L'espace public urbain a longtemps été considéré uniquement sous l'angle utilitaire : un endroit où l'on circule, mais où l'on ne s'attarde pas. Les équipements publics étaient utilisés par les plus modestes des habitants : les fontaines pour boire, les lanternes puis les réverbères pour s'éclairer. Et ils étaient instrumentalisés par les plus puissants, rois, princes et mécènes : les statues et fontaines sculptées à leur effigie ou accompagnées de leur nom (les « fontaines Wallace » à Paris). Ensuite sont apparus les bancs publics, chers à Georges Brassens, les corbeilles à papier, les refuges, les sanitaires publics, les boîtes aux lettres... Cette évolution s'était effectuée jusqu'il y a une quinzaine d'années selon des critères exclusivement utilitaires, sans réelle recherche esthétique ni souci d'harmonie. Enfin, certains élus, souvent motivés par les architectes et paysagistes, ont commencé à voir dans le mobilier urbain un élément valorisant pour l'image de leur ville.

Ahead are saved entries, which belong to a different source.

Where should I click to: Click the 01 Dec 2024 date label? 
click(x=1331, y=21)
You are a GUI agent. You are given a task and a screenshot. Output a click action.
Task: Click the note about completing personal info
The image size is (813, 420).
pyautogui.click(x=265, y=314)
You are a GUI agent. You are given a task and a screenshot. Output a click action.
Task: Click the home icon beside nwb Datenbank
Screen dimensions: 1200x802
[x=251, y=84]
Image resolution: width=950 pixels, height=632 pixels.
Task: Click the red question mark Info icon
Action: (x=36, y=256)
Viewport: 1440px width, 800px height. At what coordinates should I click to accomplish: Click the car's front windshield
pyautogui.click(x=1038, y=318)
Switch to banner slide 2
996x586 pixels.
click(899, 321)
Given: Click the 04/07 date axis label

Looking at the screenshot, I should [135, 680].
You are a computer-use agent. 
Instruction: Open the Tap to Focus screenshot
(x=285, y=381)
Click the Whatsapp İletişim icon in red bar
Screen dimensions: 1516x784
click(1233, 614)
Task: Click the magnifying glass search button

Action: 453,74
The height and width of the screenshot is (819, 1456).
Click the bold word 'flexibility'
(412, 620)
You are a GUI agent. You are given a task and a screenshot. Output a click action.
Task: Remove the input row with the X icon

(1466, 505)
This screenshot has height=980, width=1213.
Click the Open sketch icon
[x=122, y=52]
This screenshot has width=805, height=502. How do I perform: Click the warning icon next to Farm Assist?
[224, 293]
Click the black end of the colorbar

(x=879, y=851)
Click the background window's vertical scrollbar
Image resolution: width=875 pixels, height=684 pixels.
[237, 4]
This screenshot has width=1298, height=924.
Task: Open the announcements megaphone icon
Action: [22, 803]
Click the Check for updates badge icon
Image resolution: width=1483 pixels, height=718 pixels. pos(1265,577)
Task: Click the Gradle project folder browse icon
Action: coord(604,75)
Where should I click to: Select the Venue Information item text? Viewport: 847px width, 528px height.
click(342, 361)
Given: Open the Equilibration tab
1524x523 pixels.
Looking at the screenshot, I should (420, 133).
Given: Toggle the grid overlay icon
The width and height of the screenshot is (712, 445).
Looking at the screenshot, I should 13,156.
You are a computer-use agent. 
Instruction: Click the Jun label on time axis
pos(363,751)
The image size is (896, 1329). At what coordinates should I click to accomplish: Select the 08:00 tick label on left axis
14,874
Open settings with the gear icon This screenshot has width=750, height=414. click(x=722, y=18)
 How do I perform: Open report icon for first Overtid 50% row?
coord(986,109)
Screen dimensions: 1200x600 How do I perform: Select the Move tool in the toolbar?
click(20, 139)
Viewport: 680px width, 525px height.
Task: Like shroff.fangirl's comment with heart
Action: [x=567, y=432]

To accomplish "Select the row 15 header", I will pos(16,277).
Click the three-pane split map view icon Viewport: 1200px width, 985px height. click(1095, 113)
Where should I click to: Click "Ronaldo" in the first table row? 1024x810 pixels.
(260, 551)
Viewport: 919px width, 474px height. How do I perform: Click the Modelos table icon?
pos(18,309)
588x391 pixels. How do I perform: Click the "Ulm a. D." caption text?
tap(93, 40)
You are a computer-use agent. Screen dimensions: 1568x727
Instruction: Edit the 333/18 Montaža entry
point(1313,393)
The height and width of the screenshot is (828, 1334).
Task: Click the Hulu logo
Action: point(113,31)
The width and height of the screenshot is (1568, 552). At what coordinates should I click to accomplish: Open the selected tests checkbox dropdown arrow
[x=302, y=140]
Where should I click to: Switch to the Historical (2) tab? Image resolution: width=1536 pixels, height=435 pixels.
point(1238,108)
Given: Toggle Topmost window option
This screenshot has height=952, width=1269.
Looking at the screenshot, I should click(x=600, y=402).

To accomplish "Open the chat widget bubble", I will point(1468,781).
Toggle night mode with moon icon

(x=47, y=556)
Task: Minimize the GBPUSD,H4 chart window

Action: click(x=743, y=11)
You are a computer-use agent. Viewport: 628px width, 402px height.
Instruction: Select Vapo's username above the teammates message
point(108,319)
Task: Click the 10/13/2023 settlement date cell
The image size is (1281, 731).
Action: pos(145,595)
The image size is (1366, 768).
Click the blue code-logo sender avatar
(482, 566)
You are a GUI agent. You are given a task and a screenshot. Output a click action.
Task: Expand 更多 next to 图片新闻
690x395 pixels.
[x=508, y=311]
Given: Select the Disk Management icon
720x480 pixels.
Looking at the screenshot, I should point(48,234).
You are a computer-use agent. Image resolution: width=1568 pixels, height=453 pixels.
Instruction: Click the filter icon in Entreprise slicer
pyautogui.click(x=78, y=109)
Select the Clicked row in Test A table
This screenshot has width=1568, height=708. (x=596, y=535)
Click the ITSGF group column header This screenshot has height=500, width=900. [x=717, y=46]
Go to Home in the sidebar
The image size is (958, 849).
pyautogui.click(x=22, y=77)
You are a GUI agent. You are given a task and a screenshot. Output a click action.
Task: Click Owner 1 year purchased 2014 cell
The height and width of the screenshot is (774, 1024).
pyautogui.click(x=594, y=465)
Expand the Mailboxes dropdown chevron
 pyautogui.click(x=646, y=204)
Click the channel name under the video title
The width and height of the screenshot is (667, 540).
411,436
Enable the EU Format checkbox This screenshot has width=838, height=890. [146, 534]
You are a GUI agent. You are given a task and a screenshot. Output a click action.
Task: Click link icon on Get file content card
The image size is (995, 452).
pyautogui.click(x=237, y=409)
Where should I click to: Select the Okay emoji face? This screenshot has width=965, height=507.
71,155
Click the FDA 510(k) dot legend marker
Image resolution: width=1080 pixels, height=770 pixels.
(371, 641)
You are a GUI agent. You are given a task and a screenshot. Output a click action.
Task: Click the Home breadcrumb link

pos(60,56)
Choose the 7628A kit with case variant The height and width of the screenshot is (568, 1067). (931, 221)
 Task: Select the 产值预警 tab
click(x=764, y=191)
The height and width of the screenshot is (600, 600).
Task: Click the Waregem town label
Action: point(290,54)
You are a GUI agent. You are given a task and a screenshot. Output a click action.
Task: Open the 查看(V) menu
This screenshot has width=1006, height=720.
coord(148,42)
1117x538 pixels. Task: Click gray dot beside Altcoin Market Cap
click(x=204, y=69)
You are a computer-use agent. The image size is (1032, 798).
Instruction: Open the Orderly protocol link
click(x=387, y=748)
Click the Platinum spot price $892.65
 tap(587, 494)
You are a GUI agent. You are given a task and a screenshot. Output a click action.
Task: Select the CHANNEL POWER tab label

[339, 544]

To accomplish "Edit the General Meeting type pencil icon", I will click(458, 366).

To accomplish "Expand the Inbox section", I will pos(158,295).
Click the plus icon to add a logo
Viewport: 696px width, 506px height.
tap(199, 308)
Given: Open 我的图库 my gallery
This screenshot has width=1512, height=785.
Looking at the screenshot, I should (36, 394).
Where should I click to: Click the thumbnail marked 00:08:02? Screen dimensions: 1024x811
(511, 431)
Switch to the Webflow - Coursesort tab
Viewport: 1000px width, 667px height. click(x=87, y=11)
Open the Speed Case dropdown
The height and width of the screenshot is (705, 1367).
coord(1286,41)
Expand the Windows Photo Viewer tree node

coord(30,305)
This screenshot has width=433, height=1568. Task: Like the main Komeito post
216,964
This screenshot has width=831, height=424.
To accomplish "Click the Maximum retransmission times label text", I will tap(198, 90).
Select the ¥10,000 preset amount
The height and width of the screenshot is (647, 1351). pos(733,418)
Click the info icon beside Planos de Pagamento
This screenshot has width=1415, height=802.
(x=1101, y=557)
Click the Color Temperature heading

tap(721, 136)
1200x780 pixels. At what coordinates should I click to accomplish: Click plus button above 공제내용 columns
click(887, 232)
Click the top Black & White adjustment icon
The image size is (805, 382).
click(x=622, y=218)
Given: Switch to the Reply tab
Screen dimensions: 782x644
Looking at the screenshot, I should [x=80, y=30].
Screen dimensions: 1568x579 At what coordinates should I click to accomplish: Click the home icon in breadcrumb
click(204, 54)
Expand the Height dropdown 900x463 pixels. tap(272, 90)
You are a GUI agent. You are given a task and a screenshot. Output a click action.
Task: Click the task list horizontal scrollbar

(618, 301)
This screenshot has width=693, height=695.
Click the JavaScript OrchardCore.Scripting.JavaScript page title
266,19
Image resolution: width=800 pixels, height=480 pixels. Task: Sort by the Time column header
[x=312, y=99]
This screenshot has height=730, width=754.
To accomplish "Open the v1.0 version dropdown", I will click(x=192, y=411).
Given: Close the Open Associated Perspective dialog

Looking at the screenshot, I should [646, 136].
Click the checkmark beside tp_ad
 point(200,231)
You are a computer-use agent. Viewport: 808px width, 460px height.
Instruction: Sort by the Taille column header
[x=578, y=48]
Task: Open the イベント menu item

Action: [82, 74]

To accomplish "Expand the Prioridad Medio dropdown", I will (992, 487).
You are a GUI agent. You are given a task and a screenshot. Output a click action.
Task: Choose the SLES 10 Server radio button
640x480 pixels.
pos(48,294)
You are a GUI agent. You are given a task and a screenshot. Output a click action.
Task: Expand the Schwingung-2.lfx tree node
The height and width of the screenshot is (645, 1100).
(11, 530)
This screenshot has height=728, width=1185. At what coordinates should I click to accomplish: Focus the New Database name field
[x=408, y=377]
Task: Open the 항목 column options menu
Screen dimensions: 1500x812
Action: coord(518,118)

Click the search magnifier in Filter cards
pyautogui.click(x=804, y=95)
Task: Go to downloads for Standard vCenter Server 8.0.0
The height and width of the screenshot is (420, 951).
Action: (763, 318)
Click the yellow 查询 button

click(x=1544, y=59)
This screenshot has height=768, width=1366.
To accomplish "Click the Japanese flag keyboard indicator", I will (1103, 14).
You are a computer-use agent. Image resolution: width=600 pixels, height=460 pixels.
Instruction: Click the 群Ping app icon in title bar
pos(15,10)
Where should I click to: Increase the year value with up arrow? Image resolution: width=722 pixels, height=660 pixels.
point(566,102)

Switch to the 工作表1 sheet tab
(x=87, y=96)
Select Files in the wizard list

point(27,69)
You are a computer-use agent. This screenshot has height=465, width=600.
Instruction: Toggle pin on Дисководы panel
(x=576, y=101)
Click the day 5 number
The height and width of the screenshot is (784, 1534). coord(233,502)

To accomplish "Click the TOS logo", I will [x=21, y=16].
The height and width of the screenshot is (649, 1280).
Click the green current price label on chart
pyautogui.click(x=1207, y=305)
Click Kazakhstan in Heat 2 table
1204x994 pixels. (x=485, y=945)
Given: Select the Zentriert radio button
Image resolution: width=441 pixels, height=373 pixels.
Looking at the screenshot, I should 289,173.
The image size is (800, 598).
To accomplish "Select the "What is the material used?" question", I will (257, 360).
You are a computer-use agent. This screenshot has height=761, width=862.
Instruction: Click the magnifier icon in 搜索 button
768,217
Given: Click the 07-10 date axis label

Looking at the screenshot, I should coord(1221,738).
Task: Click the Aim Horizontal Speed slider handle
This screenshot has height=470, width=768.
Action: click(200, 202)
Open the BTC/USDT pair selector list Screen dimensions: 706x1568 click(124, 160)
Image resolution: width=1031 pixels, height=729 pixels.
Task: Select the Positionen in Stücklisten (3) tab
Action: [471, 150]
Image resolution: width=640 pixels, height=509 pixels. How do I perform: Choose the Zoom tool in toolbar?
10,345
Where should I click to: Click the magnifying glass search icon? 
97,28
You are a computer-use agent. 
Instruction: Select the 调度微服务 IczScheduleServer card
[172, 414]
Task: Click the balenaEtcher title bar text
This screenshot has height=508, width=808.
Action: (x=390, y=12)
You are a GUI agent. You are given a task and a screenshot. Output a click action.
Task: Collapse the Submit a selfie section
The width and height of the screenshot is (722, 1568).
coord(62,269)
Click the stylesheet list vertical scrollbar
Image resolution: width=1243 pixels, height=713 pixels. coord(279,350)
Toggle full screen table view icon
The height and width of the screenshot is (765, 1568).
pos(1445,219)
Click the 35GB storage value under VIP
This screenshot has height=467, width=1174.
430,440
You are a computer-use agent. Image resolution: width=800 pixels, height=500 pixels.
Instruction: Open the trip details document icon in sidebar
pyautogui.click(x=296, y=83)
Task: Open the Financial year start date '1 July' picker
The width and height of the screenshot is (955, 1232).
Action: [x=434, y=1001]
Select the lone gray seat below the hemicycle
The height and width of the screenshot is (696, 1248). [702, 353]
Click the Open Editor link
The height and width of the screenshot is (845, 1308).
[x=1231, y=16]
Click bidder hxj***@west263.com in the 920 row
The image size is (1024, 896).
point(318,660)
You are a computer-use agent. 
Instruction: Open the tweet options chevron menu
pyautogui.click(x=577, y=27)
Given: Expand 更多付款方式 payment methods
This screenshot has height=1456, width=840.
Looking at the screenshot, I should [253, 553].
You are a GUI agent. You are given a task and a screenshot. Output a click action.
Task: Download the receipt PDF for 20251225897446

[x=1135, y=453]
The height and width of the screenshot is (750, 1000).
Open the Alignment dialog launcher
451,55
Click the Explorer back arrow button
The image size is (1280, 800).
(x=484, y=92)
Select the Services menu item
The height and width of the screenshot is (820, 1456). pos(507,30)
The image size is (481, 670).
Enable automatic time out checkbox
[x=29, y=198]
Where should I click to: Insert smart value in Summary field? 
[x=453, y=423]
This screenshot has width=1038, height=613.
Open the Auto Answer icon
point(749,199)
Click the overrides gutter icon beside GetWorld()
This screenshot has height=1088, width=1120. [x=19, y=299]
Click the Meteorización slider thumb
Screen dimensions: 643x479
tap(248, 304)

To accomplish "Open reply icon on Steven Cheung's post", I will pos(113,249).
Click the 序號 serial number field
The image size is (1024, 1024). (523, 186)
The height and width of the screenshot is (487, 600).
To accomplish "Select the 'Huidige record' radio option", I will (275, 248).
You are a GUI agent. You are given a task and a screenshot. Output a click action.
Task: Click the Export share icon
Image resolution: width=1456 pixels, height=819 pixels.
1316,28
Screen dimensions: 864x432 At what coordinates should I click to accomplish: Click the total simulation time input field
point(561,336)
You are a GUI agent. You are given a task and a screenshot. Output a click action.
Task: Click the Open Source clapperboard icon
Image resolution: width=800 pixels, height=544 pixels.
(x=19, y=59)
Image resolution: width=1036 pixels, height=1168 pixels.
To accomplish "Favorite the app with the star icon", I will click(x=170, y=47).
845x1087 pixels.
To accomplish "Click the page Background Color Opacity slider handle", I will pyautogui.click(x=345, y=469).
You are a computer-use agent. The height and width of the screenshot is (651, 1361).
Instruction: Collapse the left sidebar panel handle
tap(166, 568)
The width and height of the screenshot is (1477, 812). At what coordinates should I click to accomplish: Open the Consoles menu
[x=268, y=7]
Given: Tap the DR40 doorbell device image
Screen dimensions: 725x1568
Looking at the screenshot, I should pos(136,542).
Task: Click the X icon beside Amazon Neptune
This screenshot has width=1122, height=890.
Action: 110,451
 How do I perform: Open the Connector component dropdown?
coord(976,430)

Élément visible d'un projet d'aménagement
Ce que l'on demande au mobilier urbain aujourd'hui, c'est à la fois d'être décoratif, utile, porteur d'image et de sens, respectueux de l'environnement, et surtout d'être compatible avec une réglementation de plus en plus complexe en matière de sécurité, tant du point de vue de leur fabrication que de celui de leur installation. Outre la réglementation, le mobilier urbain doit s'insérer au sein d'un projet d'aménagement global de la ville. Devant tant de contraintes, relativement nouvelles et parfois contradictoires, certaines municipalités ont décidé de confier à des entreprises privées spécialisées le soin de fabriquer et d'assurer la maintenance de cet élément, le tout étant maintenu en cohérence avec le projet de ville mis en oeuvre par le maire. Cette cohérence doit être garantie par un contrat de prestation de services s'appuyant sur un cahier des charges clair et exhaustif, car le moindre dysfonctionnement (accident, utilisation détournée, dégradations...) est immédiatement porté au débit de l'équipe municipale. D'autres communes ont recours à une « Charte urbaine » dont le but est de proposer un ensemble de règles fondamentales d'aménagement. Ces règles définissent ensuite un véritable dictionnaire de vocabulaire d'éléments concertés intervenant dans la composition de l'espace urbain (Voir l'interview de Rodolphe Dugon en pp30-31).
Comment choisir, implanter et gérer ?
Ceci posé, doit se résoudre le point de savoir si l'on fait appel au catalogue des fabricants spécialisés, ou si l'on fait l'effort de demander des créations originales. La première option est évidemment avantageuse en termes de coût, de maintenance, et surtout de renouvellement : le suivi de fabrication est aussi un critère à prendre en compte, de même que la rapidité du remplacement d'un élément dégradé. En revanche, la seconde option présente l'avantage de disposer de matériels que l'on ne verra pas dans la ville voisine, donc bien plus lisibles en termes d'image. Elle est donc plus cohérente et plus globale. Par ailleurs, les élus peuvent parfaitement dialoguer avec le designer et avec l'entreprise fabricante pour obtenir ce que veut la population, et imposer un suivi de fabrication à l'entreprise. Quelle que soit la manière dont il est choisi, le mobilier urbain doit être fabriqué dans des matériaux à la fois résistants au vieillissement et aux dégradations volontaires, agréables à regarder, confortables aux usagers, faciles à entretenir et d'un coût raisonnable. Une fois fabriqué, il doit être implanté judicieusement, d'aucuns diront « mis en scène » visuellement et fonctionnellement : une ligne de bancs, par exemple, devra être placée dans des endroits éloignés du trafic automobile, si possible bénéficiant d'une alternance agréable entre ensoleillement et ombrages... Un projet urbanistique digne de ce nom évitera par ailleurs de trop encombrer l'espace public avec des éléments trop nombreux ou redondants.